*Task*
Which of the lines below holds the string "computer"? Copy every line that does.

*Source data*
##########

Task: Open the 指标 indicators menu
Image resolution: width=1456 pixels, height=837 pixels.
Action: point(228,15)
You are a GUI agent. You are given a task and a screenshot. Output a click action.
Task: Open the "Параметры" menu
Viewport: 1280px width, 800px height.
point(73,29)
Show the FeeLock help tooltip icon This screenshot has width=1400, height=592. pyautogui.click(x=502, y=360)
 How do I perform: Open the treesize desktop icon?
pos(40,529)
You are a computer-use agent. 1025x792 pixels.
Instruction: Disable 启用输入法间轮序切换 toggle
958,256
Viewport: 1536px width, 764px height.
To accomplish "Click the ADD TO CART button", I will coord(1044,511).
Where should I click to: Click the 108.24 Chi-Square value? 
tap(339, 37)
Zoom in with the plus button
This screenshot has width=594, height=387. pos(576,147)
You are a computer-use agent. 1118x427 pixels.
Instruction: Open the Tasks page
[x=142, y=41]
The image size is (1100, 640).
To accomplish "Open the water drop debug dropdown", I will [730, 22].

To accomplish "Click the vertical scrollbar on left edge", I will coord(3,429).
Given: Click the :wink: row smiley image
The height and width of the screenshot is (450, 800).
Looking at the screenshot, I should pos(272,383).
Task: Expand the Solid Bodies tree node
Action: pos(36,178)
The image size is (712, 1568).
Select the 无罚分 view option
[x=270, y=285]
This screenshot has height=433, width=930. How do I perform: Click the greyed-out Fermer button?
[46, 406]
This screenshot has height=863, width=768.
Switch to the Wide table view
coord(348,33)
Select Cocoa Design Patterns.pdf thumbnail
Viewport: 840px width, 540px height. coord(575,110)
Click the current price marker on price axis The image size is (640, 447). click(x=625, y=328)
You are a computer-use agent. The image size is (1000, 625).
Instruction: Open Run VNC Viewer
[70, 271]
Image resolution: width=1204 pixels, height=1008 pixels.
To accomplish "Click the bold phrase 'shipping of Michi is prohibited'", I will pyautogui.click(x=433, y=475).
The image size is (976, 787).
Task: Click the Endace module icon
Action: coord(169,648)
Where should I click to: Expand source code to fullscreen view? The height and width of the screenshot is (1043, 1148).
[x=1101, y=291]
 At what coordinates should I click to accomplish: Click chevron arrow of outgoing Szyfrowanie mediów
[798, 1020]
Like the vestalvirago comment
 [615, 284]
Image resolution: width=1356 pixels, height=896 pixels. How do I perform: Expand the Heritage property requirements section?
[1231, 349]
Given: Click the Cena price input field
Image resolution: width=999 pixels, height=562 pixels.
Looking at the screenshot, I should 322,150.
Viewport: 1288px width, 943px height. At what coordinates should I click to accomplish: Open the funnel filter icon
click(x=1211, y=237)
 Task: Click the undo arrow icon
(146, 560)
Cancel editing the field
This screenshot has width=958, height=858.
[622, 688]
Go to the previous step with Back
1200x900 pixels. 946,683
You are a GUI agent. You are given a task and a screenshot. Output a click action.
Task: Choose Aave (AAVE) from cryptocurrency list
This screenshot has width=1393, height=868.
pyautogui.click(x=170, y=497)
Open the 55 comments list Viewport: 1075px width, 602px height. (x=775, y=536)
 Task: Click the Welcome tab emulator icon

##########

*Response to the exercise*
You are a computer-use agent. 1025x792 pixels.
You are a computer-use agent. 1118x427 pixels.
You are a computer-use agent. The image size is (1000, 625).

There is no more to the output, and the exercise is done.